During a panel discussion of the Center for a New American Security's latest report on Afghanistan, Boston University Professor Andrew Bacevich was brought in to question the assumptions underpinning that strategy and the one proposed by the Obama administration.
Bacevich raises the question, not uncommon among those skeptical about the War in Afghanistan, of whether or not the country represents an actual national security interest to the United States. He pointed out that, whatever the nature of the safe haven Afghanistan provided to al-Qaeda, the real failures that led to the 9/11 attacks were found in the intelligence and law enforcement agencies that didn't prevent terrorists from traveling into the United States where they could prepare for and carry out their mission. In terms of national security interests, Bacevich observes, Mexico is much more important to the United States and much nearer, but has developed serious problems of violence and government legitimacy. Yet no one would suggest sending 30,000, or 60,000, American troops to the country to solve these problems. (Here's an op-ed where Bacevich argues against involvement in Afghanistan).
It's an oversimplification, to be sure. Afghanistan and Pakistan are both much closer to failing as states than Mexico, and Pakistan's nuclear arsenal adds a deep complication to an already difficult calculus.
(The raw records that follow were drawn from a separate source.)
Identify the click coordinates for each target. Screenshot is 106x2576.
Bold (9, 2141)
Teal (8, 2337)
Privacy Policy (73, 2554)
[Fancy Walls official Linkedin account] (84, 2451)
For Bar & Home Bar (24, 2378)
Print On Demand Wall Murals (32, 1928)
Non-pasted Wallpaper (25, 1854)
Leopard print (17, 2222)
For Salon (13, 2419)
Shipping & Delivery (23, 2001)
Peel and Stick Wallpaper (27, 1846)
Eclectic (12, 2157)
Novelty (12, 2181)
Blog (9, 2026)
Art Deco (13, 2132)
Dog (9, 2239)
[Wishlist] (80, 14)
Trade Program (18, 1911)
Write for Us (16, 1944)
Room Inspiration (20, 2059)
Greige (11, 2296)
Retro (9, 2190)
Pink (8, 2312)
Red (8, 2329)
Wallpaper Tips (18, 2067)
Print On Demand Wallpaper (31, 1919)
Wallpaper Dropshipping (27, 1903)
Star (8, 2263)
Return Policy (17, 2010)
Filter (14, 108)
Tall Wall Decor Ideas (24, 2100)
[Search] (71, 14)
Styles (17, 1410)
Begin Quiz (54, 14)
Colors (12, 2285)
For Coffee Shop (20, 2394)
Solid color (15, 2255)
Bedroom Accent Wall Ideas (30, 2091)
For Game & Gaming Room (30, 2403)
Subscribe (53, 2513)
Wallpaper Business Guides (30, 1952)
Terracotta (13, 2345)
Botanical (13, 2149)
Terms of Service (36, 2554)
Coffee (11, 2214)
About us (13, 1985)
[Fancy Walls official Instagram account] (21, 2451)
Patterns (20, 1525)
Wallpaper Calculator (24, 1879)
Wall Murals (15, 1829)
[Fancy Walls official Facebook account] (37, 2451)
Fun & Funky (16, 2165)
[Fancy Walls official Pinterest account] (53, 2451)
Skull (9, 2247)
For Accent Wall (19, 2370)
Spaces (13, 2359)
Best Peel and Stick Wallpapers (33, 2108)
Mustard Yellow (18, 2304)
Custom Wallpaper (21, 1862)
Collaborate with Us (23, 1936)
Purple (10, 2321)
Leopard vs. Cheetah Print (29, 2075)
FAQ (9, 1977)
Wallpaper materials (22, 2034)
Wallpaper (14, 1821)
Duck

Further, and this isn't a concern for realists but should be for liberals, the anti-democratic, anti-human rights Taliban, alone or as part of a coalition, could end up returning to power in Afghanistan and destabilizing Pakistan in the event of international departure from the region. That, alongside the problems created between Afghanistan, Pakistan and India after the U.S. government more-or-less abandoned the region in the late 1980s and early 1990s, should give us pause.
Colonel Christopher Cavoli, who also spoke on the panel and will be returning to Afghanistan for another tour as a combat commander in the near future, offered a sobering prediction about the new strategy in that conflict: "We would know it worked because fighting will increase dramatically." He explained that effective counterinsurgency would separate the population from insurgents, forcing the latter group to violently confront American troops already seeking to engage them.
It doesn't bode well for the success of the president's campaign in Afghanistan: Already on a short lease from congressional leaders and public opinion, this sign of success will also be perceived domestically as a sign of failure. Cavoli did observe, though, that the levels of violence in Afghanistan and Iraq today are roughly similar -- that is, despite their objective equivalence, in Iraq we see success and Afghanistan we see failure because of the relative trends of instability in Afghanistan and stability in Iraq. These converging indicators suggest that the ambiguity of this conflict -- both on the ground and strategically -- will confound American policy-makers for a long time to come.